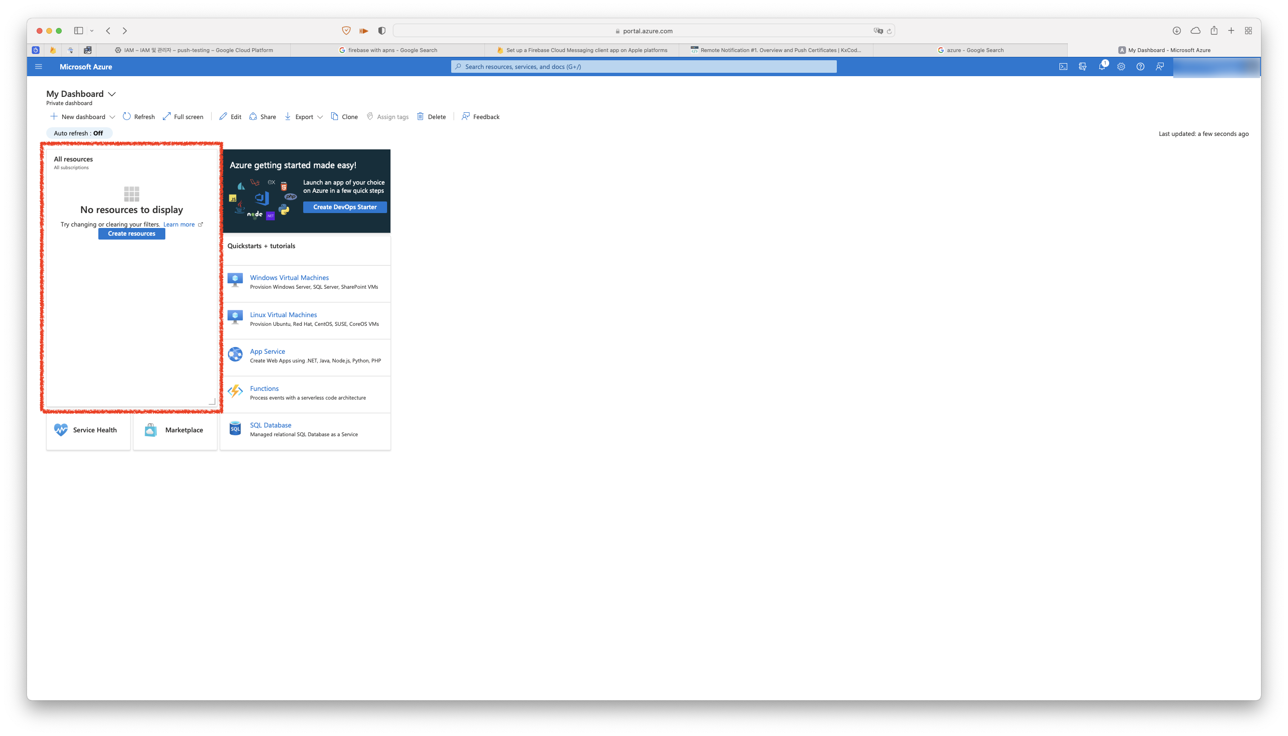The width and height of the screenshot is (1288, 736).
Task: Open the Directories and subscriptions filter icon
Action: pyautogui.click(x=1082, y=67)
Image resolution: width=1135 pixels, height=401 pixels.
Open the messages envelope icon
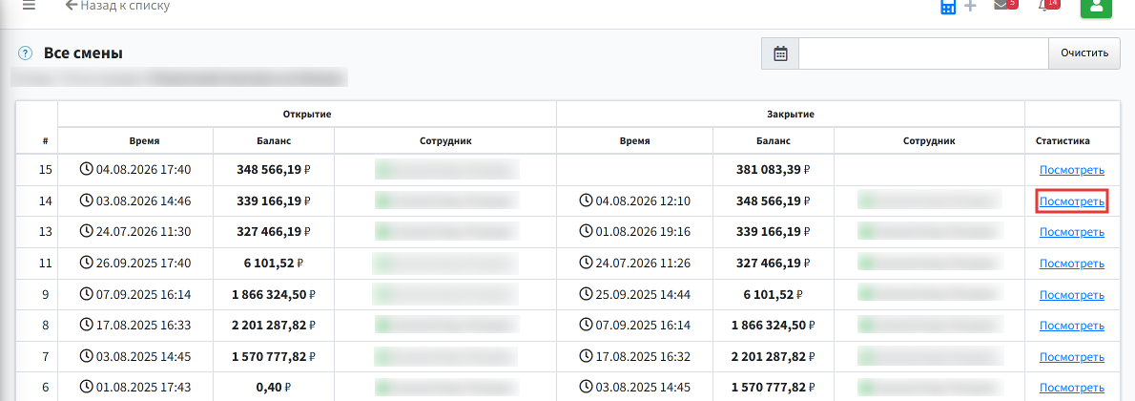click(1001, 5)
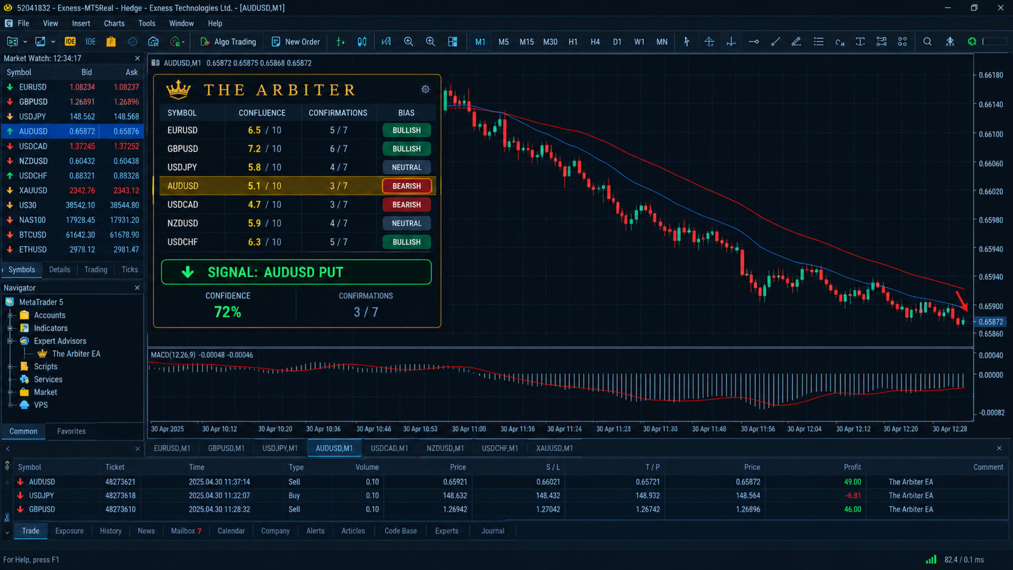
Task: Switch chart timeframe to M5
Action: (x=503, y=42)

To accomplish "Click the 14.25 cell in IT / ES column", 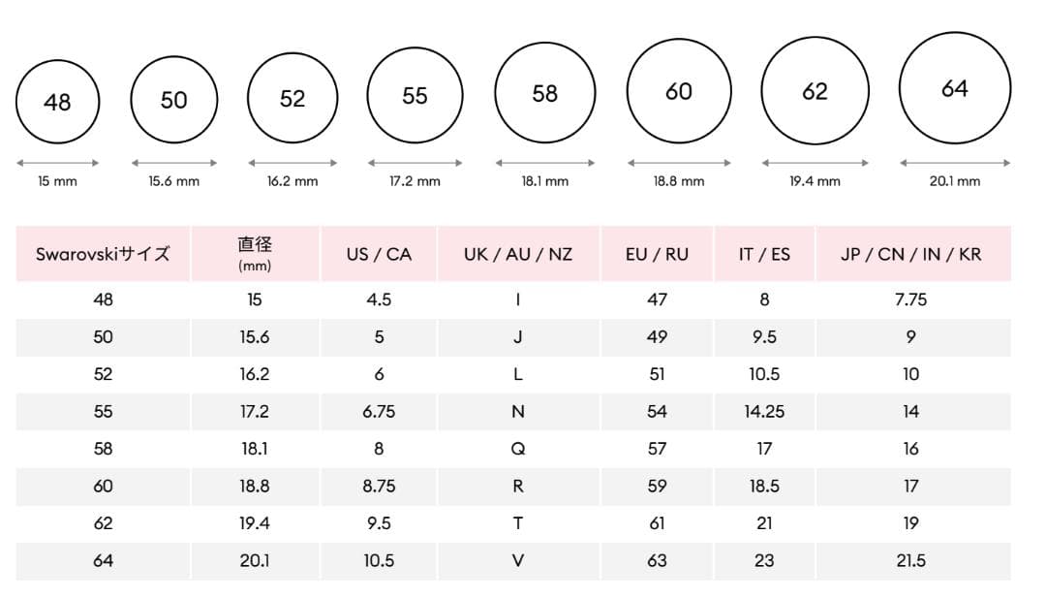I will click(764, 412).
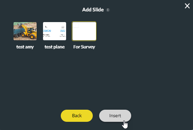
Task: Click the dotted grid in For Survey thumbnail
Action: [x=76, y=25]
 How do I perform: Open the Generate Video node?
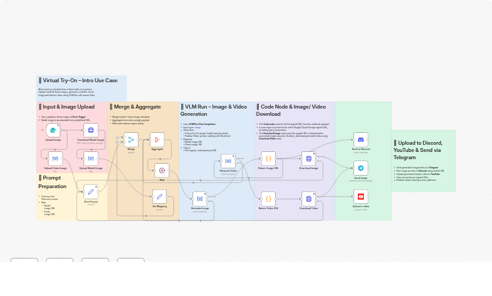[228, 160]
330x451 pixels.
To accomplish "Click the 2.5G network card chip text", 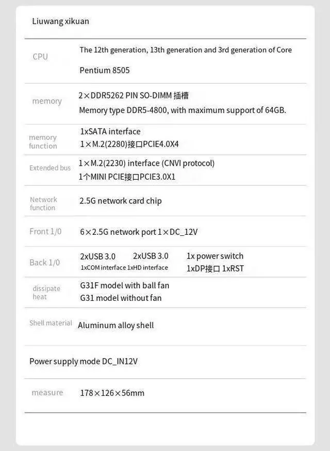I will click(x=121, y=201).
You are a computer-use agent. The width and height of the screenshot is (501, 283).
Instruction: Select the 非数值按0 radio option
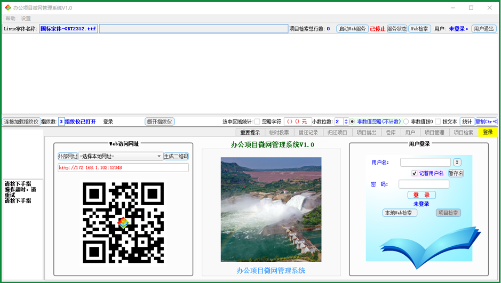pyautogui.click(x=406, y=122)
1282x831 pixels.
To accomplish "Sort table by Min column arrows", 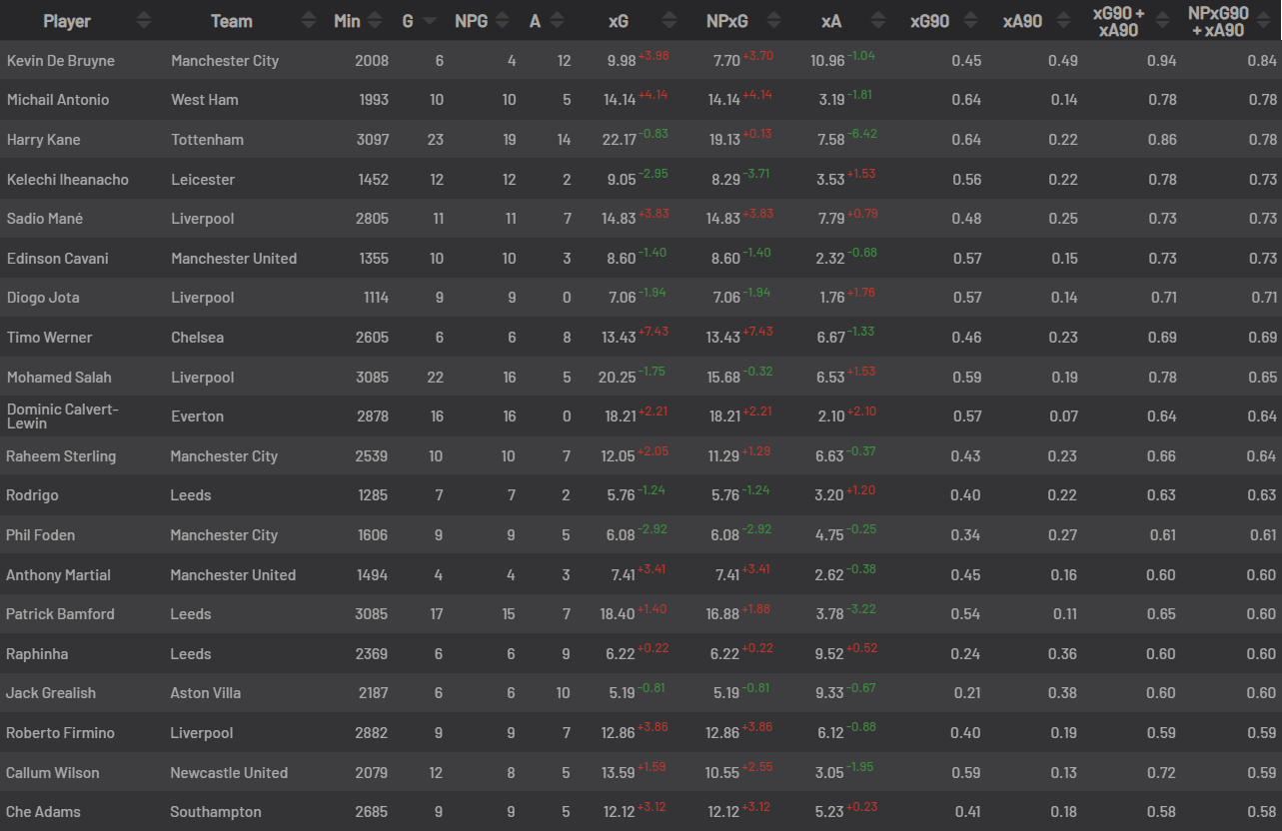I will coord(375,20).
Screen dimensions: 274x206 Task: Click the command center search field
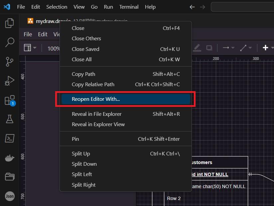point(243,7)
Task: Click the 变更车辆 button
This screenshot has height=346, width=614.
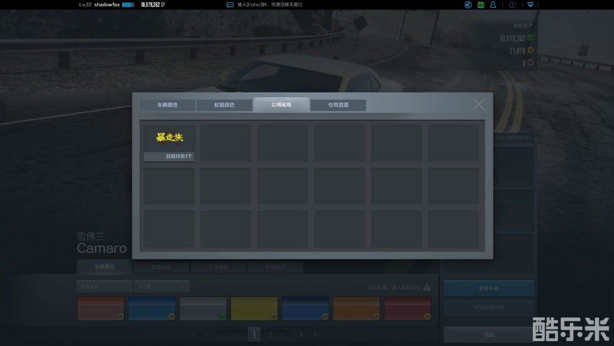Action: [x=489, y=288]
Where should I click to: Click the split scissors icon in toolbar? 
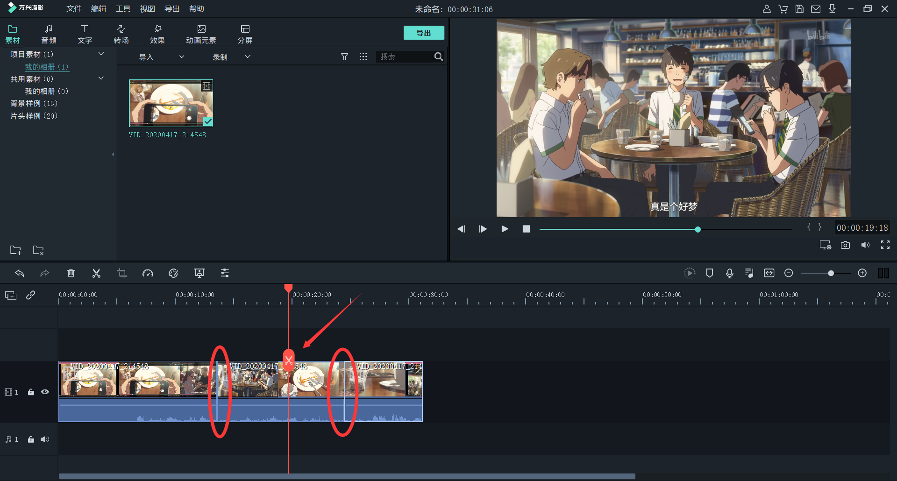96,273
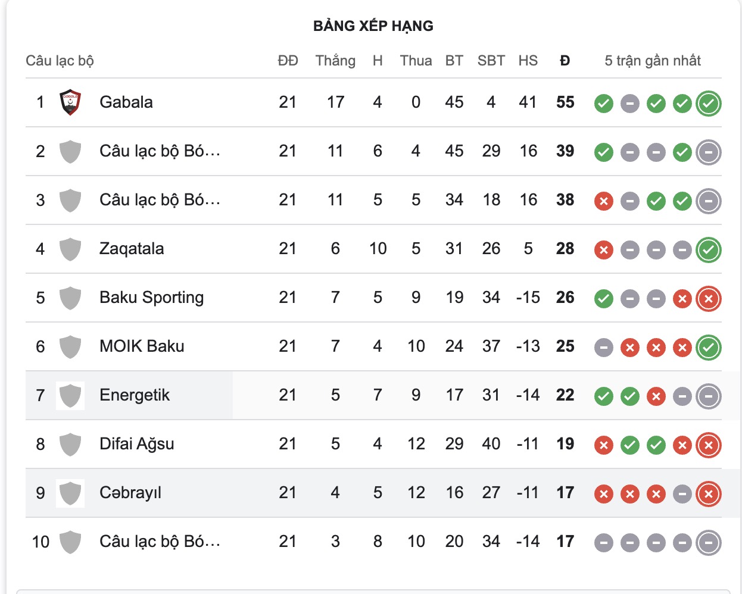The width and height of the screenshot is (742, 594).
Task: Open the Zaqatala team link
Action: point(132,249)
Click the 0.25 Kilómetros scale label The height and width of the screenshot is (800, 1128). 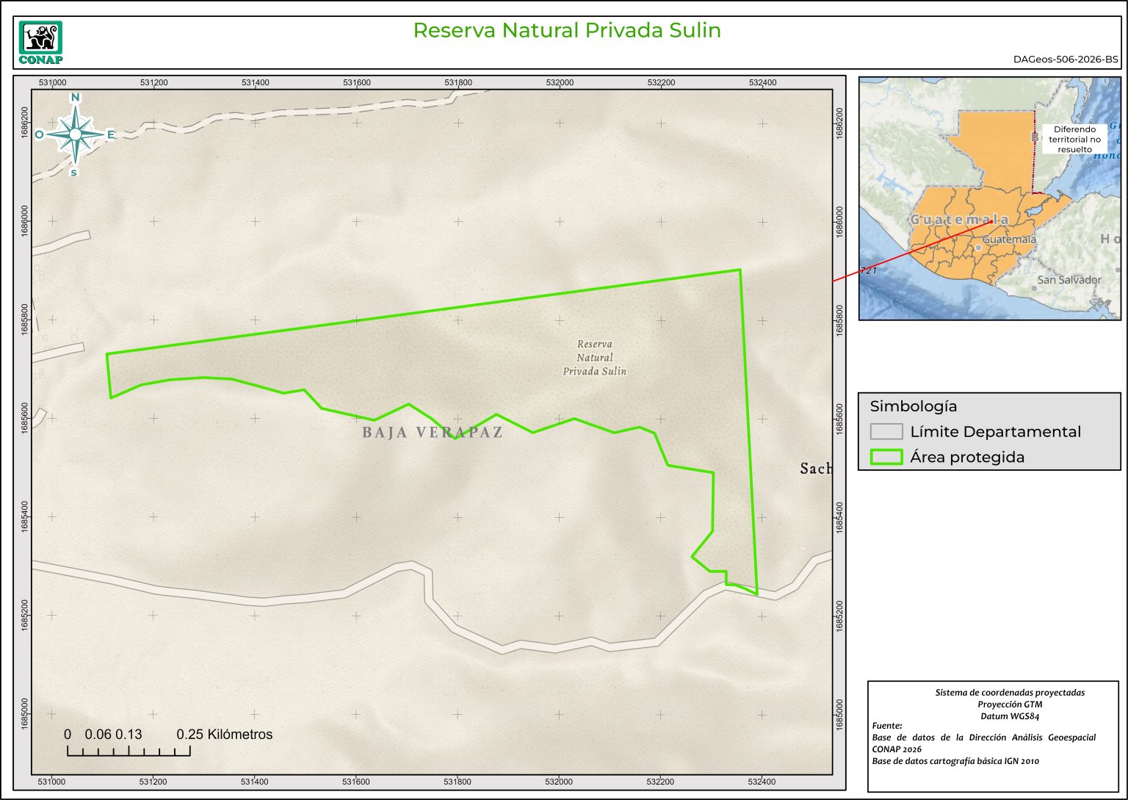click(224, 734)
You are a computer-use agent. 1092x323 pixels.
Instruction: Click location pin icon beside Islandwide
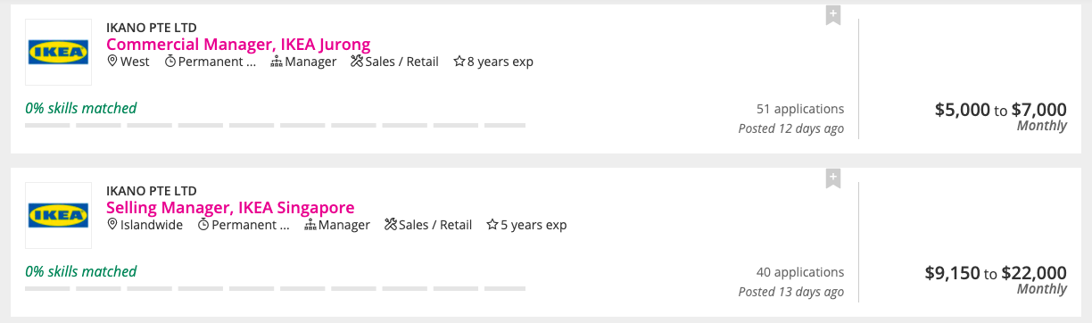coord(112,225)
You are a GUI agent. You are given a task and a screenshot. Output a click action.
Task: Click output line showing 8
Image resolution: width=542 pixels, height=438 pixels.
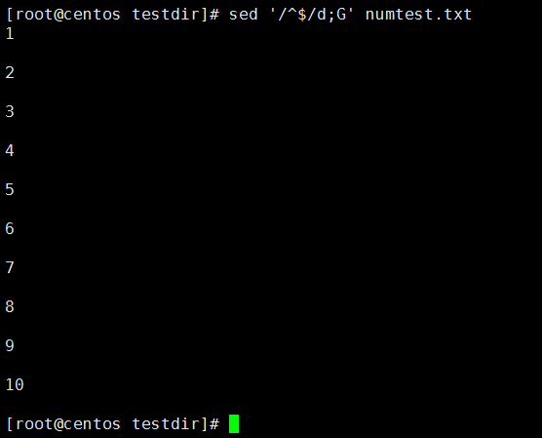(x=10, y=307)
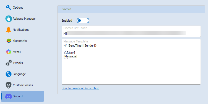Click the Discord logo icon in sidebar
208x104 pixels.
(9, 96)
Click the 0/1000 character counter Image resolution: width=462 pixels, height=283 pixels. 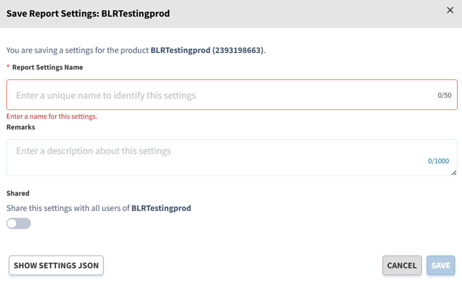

======

▸ **Arbeitsanweisung**:
Schreiben Sie aus den Daten oben die Zeilen von der Zeile mit „Image resolution: width=1135“ bis zur Zeile mit „Action: (x=503, y=42)“ wortgetreu ab, beide Zeilen eingeschlossen. Lassen Sie die Bilder dabei weg.

▸ **Endergebnis**:
Image resolution: width=1135 pixels, height=401 pixels.
Open the messages envelope icon
click(1001, 5)
Task: Switch chart timeframe to M5
Action: (x=503, y=42)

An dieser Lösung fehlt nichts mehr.